BACUARA

BACUARA

“Ser bacuara não é empreito comum, sequer é volição, sequer é objetivo, é pura descoberta, epifania grata, tudo nele vem naturalmente e tão necessariamente como o primeiro suspiro, aquele que se julga ter todo o saber decididamente não o é. Bacuara é luz entendida, jamais contemplada, é o círio permanentemente aceso contra o vigor de Éolo em apagá-lo. O bacuara apreende e muito, muito depois aprende e novamente apreende e assim em sucessivas pororocas centrifuga e fala.”
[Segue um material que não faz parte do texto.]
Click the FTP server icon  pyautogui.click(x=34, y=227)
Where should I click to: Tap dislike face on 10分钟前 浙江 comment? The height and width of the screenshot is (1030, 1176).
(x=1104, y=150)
sexta-feira, 12 de março de 2010

CLAMOR NOBRE


O liberalismo - convém lembrar isso hoje - é a forma suprema de generosidade; é o direito que a maioria concede às minorias e constitui, por isso, o clamor mais nobre que já ressoou neste planeta. anuncia a determinação de conviver com o inimigo que é fraco. Era inacreditável que a espécie humana tivesse chegado a uma atitude tão nobre, tão paradoxal e refinada, tão difícil de manter, tão antinatural. Não deve, pois, surpreender que logo pareça essa mesma espécie disposta a abandoná-la. É uma disciplina demasiadamente difícil e complexa para lançar raízes profundas na terra.